** Extracted information follows **
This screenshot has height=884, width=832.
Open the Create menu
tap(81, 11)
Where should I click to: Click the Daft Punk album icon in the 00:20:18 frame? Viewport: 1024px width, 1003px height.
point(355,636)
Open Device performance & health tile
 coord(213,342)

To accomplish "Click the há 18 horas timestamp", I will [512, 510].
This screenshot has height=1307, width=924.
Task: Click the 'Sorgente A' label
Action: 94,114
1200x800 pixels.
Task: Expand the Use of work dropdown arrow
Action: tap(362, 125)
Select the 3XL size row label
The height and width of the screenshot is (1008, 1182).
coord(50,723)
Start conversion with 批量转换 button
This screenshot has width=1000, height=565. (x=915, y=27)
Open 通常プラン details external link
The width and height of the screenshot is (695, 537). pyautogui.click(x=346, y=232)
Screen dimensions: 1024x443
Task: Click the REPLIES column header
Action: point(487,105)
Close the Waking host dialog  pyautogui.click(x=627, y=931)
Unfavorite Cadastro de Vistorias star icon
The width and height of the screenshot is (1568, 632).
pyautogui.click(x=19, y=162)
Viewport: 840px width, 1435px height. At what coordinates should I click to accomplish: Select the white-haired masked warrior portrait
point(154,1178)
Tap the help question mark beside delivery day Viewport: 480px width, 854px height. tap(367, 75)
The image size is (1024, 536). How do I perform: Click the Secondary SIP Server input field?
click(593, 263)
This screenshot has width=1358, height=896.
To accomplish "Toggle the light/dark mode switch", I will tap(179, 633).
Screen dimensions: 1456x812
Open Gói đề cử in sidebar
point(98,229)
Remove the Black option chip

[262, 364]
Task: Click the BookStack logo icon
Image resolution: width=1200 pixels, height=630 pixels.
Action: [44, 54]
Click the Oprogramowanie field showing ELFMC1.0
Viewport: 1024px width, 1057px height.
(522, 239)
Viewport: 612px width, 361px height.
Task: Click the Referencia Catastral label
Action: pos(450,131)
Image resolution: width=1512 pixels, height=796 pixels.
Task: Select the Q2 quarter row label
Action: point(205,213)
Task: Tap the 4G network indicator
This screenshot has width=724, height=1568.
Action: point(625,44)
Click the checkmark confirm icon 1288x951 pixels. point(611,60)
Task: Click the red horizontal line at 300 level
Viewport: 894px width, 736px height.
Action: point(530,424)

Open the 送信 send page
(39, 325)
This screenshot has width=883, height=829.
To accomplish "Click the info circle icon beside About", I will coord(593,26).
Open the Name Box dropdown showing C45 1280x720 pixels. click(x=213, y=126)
** End of Extracted information **
Try it
Give the count of lines above that include the word "beside", stating no other information.

Result of this exercise
2